Стонет засов и в дверном проеме нарисовывается фигура Мультяна. Волосы его взъерошены, лицо испачкано копотью, губа разбита, взгляд злобный и перепуганный.
— Вы пришли спросить меня, в каком ухе у вас звенит, Анатолий Адольфович? А желание вы загадали?
Мультян издает матерное ругательство, вынимает из-за пояса ствол, тот самый, который он забрал у Калачева, и наводит его на меня.
— Что ж, если вы уже успели загадать желание, — продолжаю я, словно ничего не случилось, — я вам охотно отвечу: звенит у вас в обоих ушах сразу.
Вместо ответа он нажимает на курок. Щелчок. Озадаченный, он еще раз передергивает затвор и повторяет попытку. Еще щелчок. Это и не удивительно, потому что пока его кореш Абрам валялся на полу в квартире Ольги Коцик, я сделал его «Вальтер» непригодным для стрельбы.
— А вот фигушки, — говорю я ему. — Можешь засунуть свой самопал себе в одно место, куда именно, я думаю, ты сам догадаешься. Не везет вам сегодня с желаниями. Наверное, я ошибся.

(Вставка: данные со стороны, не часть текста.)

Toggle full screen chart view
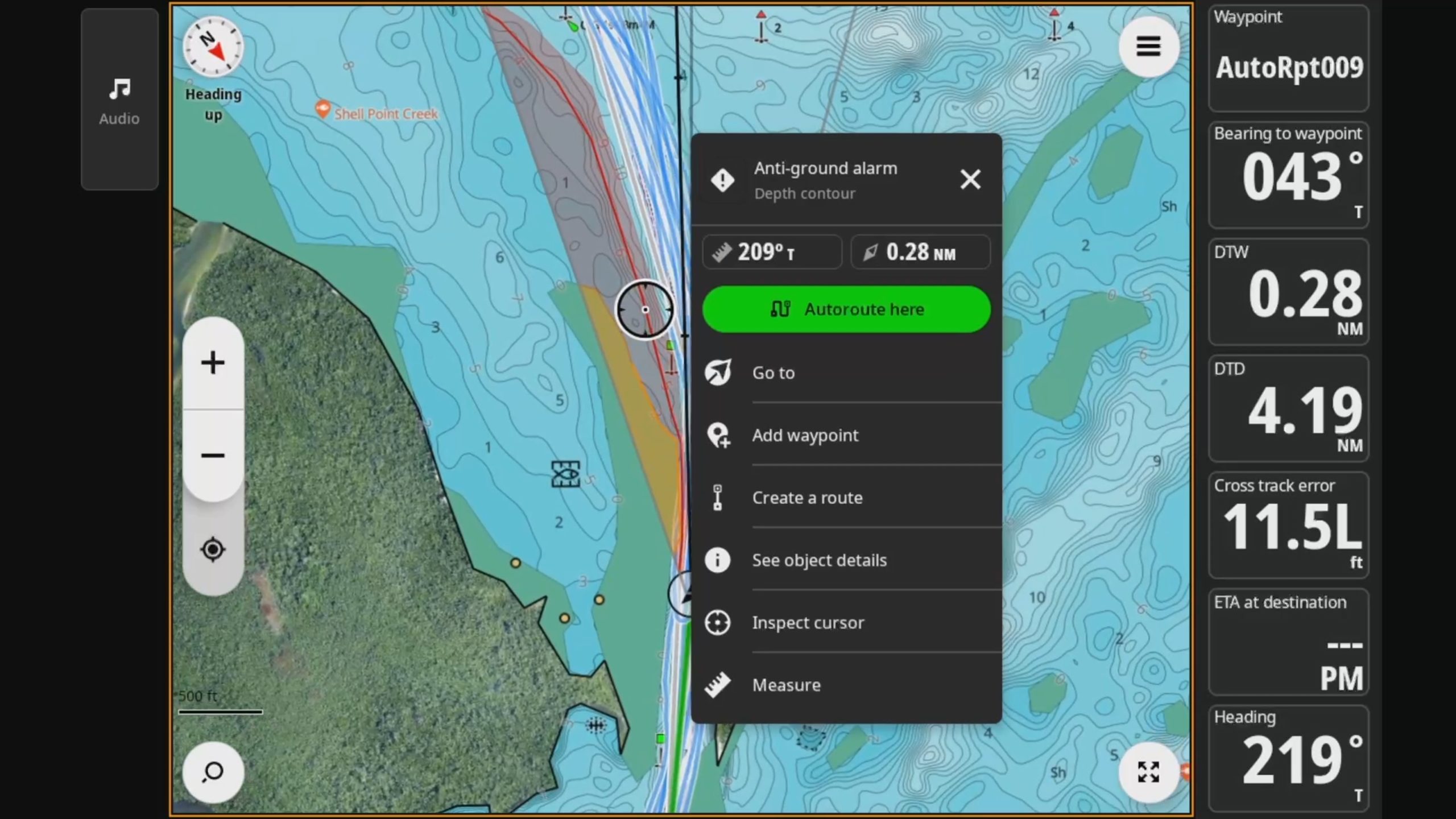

Снаружи отчетливо слышится топот бегущих ног. Я подумываю не швырнуть ли в Мультяна табуретом, как и собирался вначале, на тот случай, что у него с собой припасено другое оружие, но принять решение не успеваю, его лупят по затылку, он роняет «Вальтер» и пикирует прямо к моим ногам, словно хочет поцеловать мне ботинки. С превеликим наслаждением я с силой припечатываю правую подошву к его пухлой шайбе, отчего он снова приходит в движение и устремляется в обратном направлении, опять к дверям.
В коморке появляются по одному: неизвестный мне боец группы захвата, Саша Жулин и Павел Царегорцев.